I do not exist to reaffirm white comfort. My purpose in life is not to teach White Americans the ills of their barren culture, to present in a respectable, palpable way the values of my own. As easy as it is for me to draw a neat line between these two worlds, I do not walk the earth in order to dispel or embolden that line of color, to make my racial existence into a neat presentation for white ears and eyes. When you look at me, you see an amalgamation of what White America expects of Black America. You see education, you see sophistication, you see around me a shell of whiteness into which all of my kind can and should crawl, even if that shell has the potential and the desire to crush us all therein. I do not exist to tell you this, but I am doing it because I have given up on the idea of the residents of the Other side figuring it out for themselves.

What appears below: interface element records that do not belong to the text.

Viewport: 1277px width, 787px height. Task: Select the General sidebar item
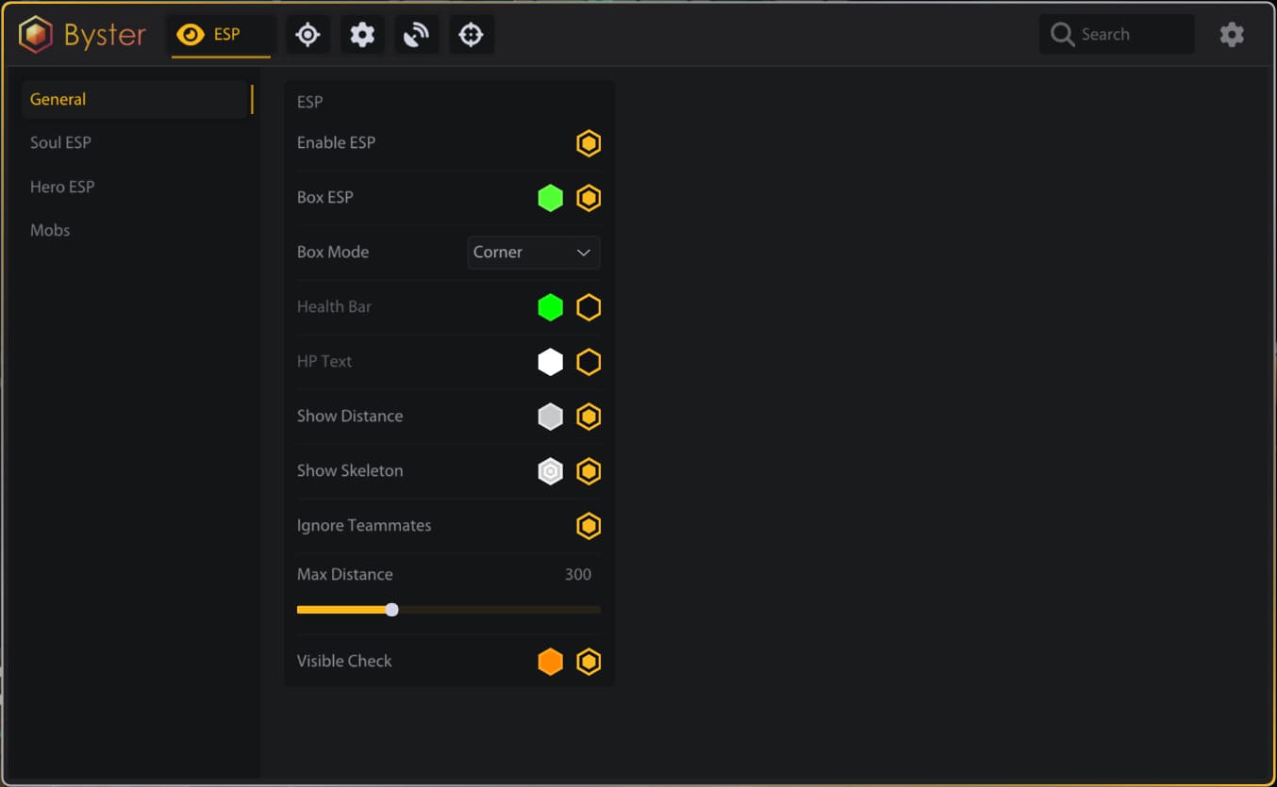click(x=58, y=99)
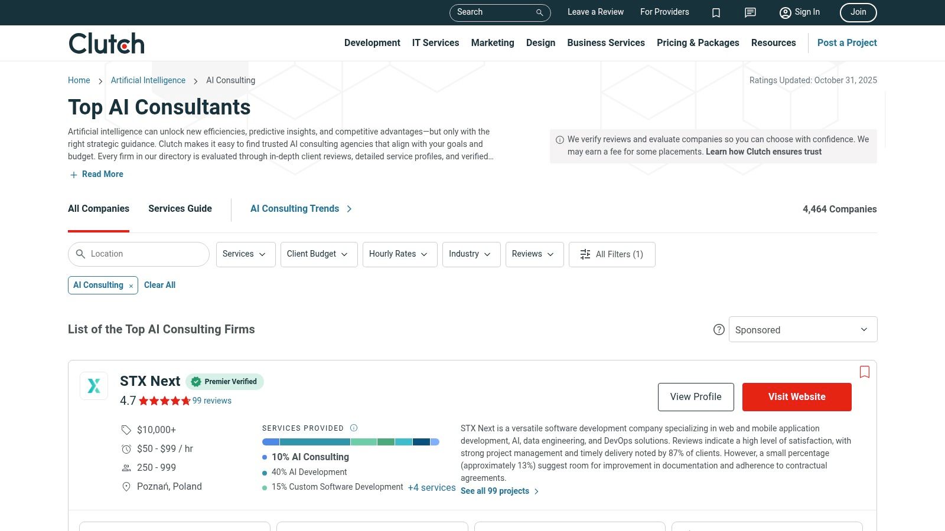Screen dimensions: 945x531
Task: Open the Services filter dropdown
Action: [x=245, y=254]
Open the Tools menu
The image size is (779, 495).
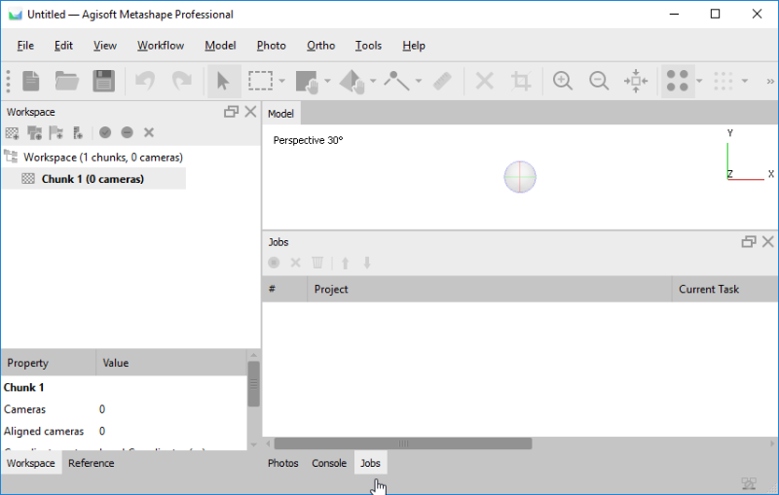pyautogui.click(x=368, y=46)
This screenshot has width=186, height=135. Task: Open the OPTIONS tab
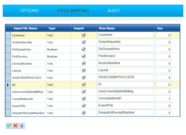[29, 11]
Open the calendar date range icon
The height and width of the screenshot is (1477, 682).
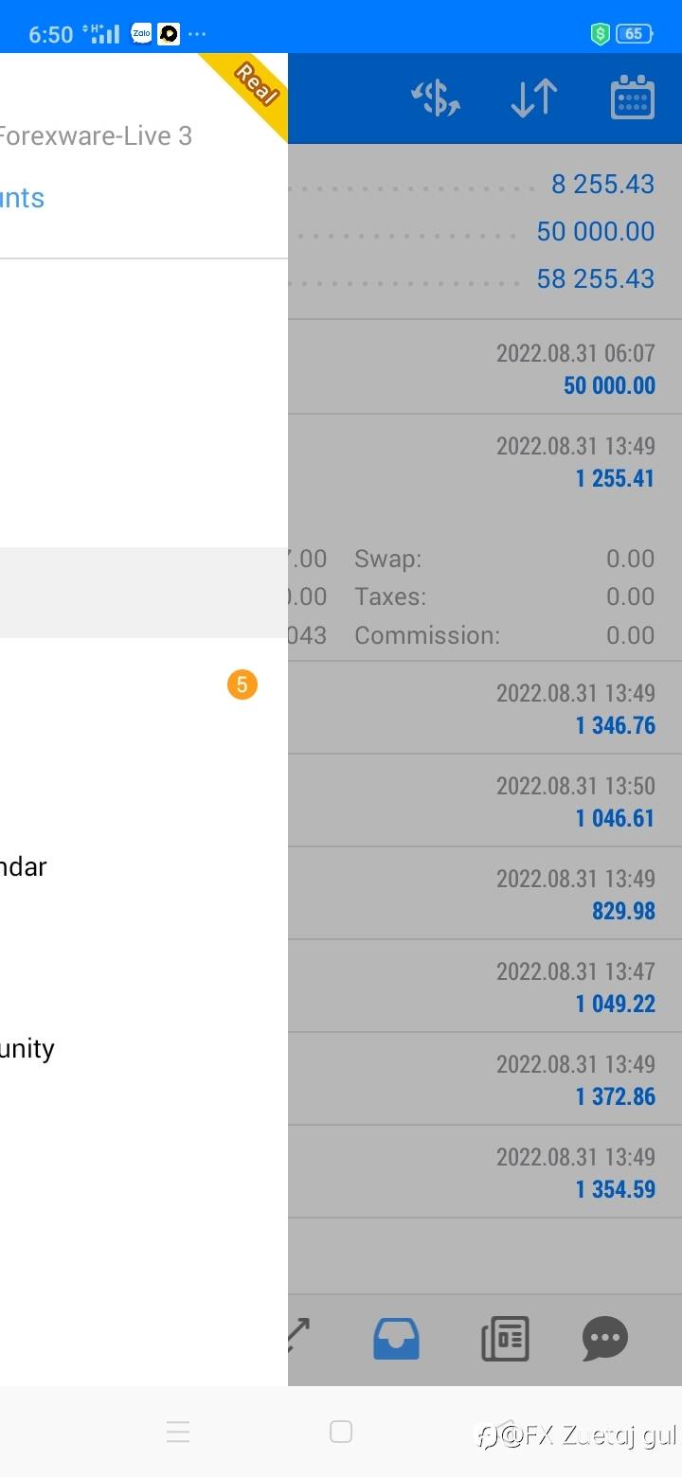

A professor of history at Swarthmore once told me that it was not my duty as a Black person to explain my marginalization to White people. Of course I rejected the idea, because I understood, somehow, that white people did not know that they were guilty of marginalization. In my heart it was apparent that the average White person was morally good, yet was nonetheless taught, like me, both explicitly and implicitly, to equate everything about life in the Other’s skin with inferiority. As we progress through the 20th century, the dominant narrative which proclaims Black inferiority seems to transition from being about genetics to being about choice. Black people have chosen to hate themselves, have chosen violence instead of progress, drugs and criminality instead of peace and the American dream. The rhetoric of the choice of Black marginalization, and conversely of bootstrap resuscitation, became the dominant narrative in the mind of millions of Americans, post-Civil Rights Movement, and so began the process of alleviating the wounded white conscience, racked and bewildered by guilt, by shifting the blame of racism completely onto the Other.
“It is not your duty as a Black person to teach White people about their oppression of your people.”